**PASSAGE FOR REVIEW:**
###
Data from the Birth Defects Study found that influenza vaccination coverage rose during the 2012–13 and 2013–14 season from 35% to 41%, respectively.
Pregnant women and infants are at a higher risk for influenza-associated complications. Receiving influenza vaccination during pregnancy has been shown to protect infants for several months after birth. The Advisory Committee on Immunization Practices (ACIP) updated their guidelines in 2004 to recommend that “women who will be pregnant during the influenza season” receive the seasonal influenza vaccine no matter which trimester she is in.
The latest study data from the Centers for Disease Control and Prevention (CDC) reported overall coverage of 50% in influenza vaccination among pregnant women (2015–16 influenza season) with an estimated 14% being vaccinated ≤5–6 months pre-pregnancy and 36% being vaccinated during pregnancy.
In addition, researchers at the Birth Defects Study of the Slone Epidemiology Center at Boston University tracked vaccinations received during pregnancy since the 2005–06 influenza vaccination season. They reported on trends in seasonal influenza vaccination coverage among pregnant women in the Birth Defects Study during 2005–2014 as well as the settings in which the women were vaccinated.
###
**GIVEN DATA:**

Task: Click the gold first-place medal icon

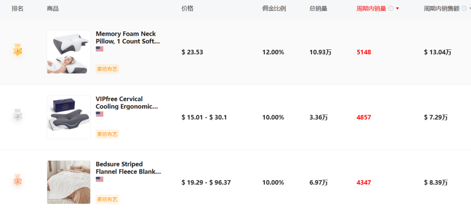Action: [x=17, y=50]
###
**TASK LIST:**
1. Summarize the passage on influenza vaccination in pregnancy in two sentences.
2. Carry on the passage on influenza vaccination in pregnancy from its final sentence.

**RESPONSES BY TASK:**
1. Pregnant women and infants are at higher risk of influenza complications, and since 2004 the ACIP has recommended seasonal influenza vaccination for women who will be pregnant during the flu season, regardless of trimester. CDC data put coverage among pregnant women at 50% for the 2015–16 season, and the Birth Defects Study, which has tracked vaccinations since 2005–06, found coverage rose from 35% in 2012–13 to 41% in 2013–14.

2.
In the seasons prior to the 2009–10 pandemic H1N1 influenza season, the vaccination coverage was approximately 20% among mothers of infants without major structural birth defects (control newborns). Infants with major structural birth defects (cases) were identified at study centers that included participating hospitals as well as birth defects registries in some states. Within 6 months post-delivery, mothers of case and control infants were able to participate in a computer-assisted telephone interview.
During the 2009–10 season, seasonal influenza vaccination coverage among pregnant women rose to 33% and to 35% for the pH1N1 vaccine. The next two influenza vaccination seasons (2010–11 and 2011–12) saw a slight decline to 31% and 27%, respectively. Since then, coverage increased again to 35% in the 2012–13 season and to 41% during the 2013–14 season.
The majority of flu vaccinations (79%) during the 2013–14 season for pregnant women occurred in a traditional healthcare setting such as the obstetrician’s office, primary care physician’s office, or a prenatal clinic. The proportion of vaccine doses received in pharmacy/supermarket settings increased from 4% in 2005–06 to 8% in 2013–14, and the proportion received at work or school decreased from 23% in 2006–07 to 10% in 2013–14.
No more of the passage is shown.